◆ REQUIREMENT 1 ◆
Using only the passage on bacterial transformation, decide whether each statement agrees with it: (a) Griffith first discovered transformation in E. coli; (b) Morton Mandel and Akiko Higo found in 1970 that E. coli may take up DNA from bacteriophage; (c) every competent bacterial cell can take up DNA from the environment. Answer yes or no for each and quote the deciding words.
◆ REQUIREMENT 2 ◆
Write out the passage on bacterial transformation from "Even when a" to "natural transformation process.", without changing any wording.
◆ REQUIREMENT 3 ◆
Extend the passage on bacterial transformation, beginning after its last sentence.

◆ EXTRACTED TEXT ◆
•••••

Bacterial transformation is the process of transfer of foreign genetic materials from the external environment through the cell membrane.
It’s a horizontal form of gene transfer first discovered in Streptococcus pneumoniae by British bacteriologist Frederick Griffith in 1928. He tested whether or not heat-killed bacteria might be used to vaccinate mice against pneumonia and found that a non-virulent strain of Streptococcus pneumoniae could be rendered virulent by exposing it to heat-killed virulent strains. He theorized the transforming principle based on this experiment, claiming that the heat-killed strain was responsible for making the innocuous strain infectious. Morton Mandel and Akiko Higo found in 1970 that E. coli may take up DNA from bacteriophage.
Even when a donor cell is not living, the gene transfer process in transformation necessitates the presence of persistent DNA in the environment. Some bacterial genera that have been exposed to extreme and harsh environmental conditions leak DNA into the environment. The bacteria’s major goal is to change its ability to take in extracellular genetic material from the environment. Competent cells are bacteria that have this ability. These capable cells are also able to adapt to changes in the environment and acquire genes through the natural transformation process.
But not all competent bacterial cells are capable of taking up DNA from the environment. It needs to be artificially competent with the use of chemicals or electric pulses. Chemicals like calcium phosphate are used with heat shock treatment that causes the DNA to enter into the cell. Electric pulse methods like electroporation make the bacterial cell-permeable that allows DNA to enter into the cell.

•••••

◆ RECORD SET ◆
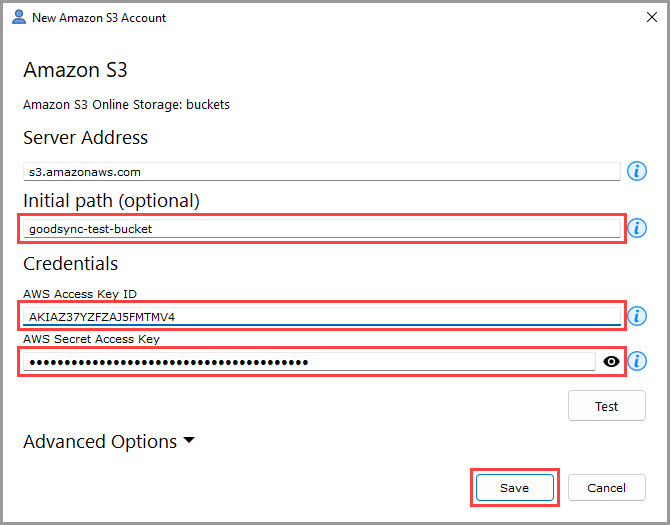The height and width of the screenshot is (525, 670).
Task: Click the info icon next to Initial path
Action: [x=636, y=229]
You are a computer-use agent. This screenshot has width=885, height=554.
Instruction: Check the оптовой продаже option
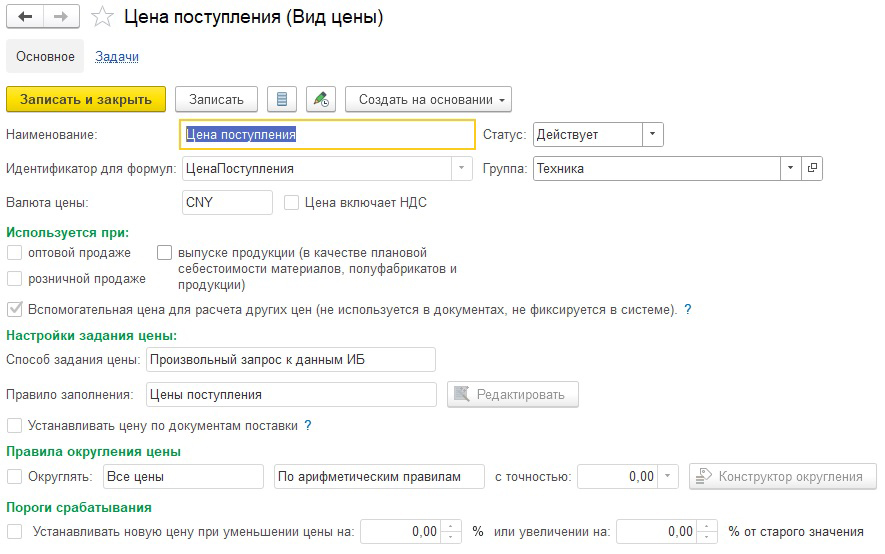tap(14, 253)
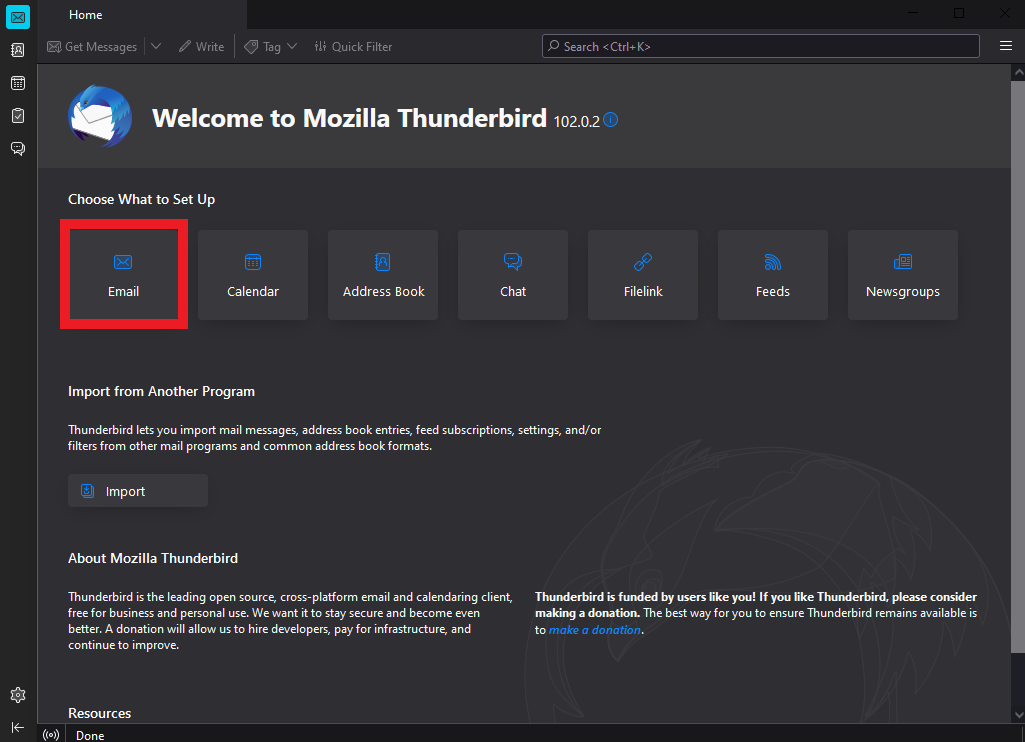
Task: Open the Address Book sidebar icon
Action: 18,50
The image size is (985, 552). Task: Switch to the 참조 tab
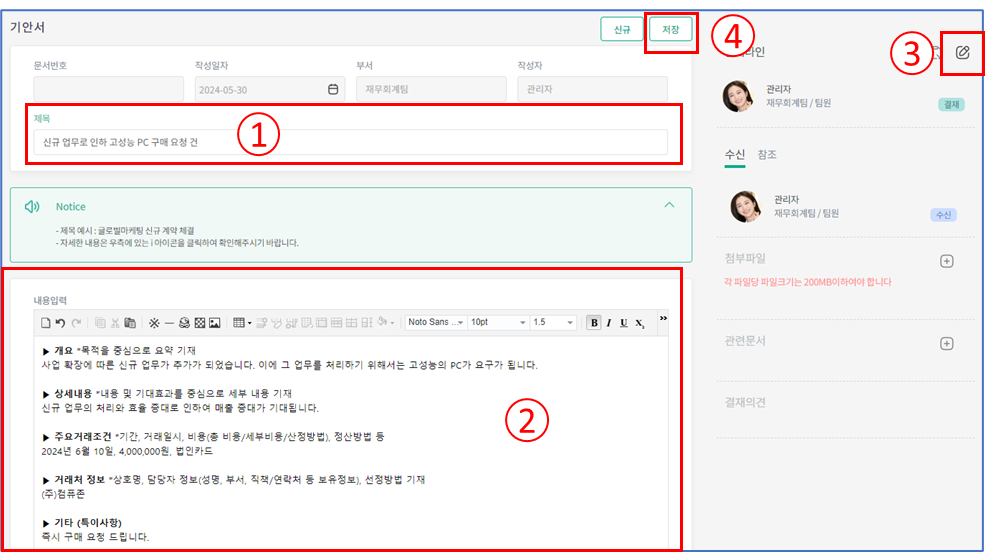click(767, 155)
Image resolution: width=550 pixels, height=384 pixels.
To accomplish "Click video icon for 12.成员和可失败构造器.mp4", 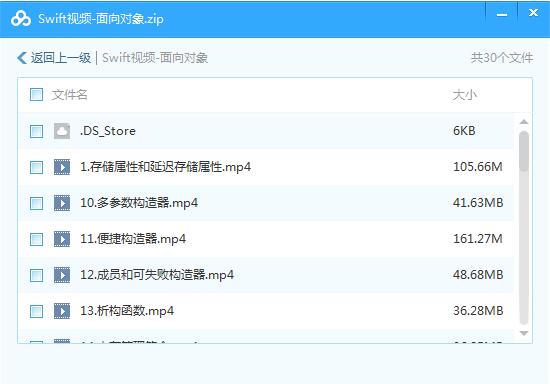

•••••

◆ OUTPUT 1 ◆
(a) No: "first discovered in Streptococcus pneumoniae by British bacteriologist Frederick Griffith in 1928"
(b) Yes: "Morton Mandel and Akiko Higo found in 1970 that E. coli may take up DNA from bacteriophage."
(c) No: "But not all competent bacterial cells are capable of taking up DNA from the environment."

◆ OUTPUT 2 ◆
Even when a donor cell is not living, the gene transfer process in transformation necessitates the presence of persistent DNA in the environment. Some bacterial genera that have been exposed to extreme and harsh environmental conditions leak DNA into the environment. The bacteria’s major goal is to change its ability to take in extracellular genetic material from the environment. Competent cells are bacteria that have this ability. These capable cells are also able to adapt to changes in the environment and acquire genes through the natural transformation process.

◆ OUTPUT 3 ◆
Factors that affect transformation efficiency
- The concentration of DNA (<10ng of DNA is used for efficacy).
- Supercoiled DNA is efficient than linear DNA
- The high concentration of salt lowers the transformation efficiency during electroporation.
- Ligase must be heat-inactivated as it inhibits the electroporation of cells.
- The time between transformation and plating.
- SOB medium is most suitable for transformation.
- Freezing and thawing of the cell decrease transformation efficiency.
Four steps are involved during bacterial transformation
- Preparation of competent cells
- Cell recovery period
- Cell plating
Calculation of transformation efficiency
The colonies need to be screened further to detect the presence of desired plasmid or not. After conformation, the colonies are employed in downstream applications such as plasmid isolation, sub-cloning, transfection and protein expression.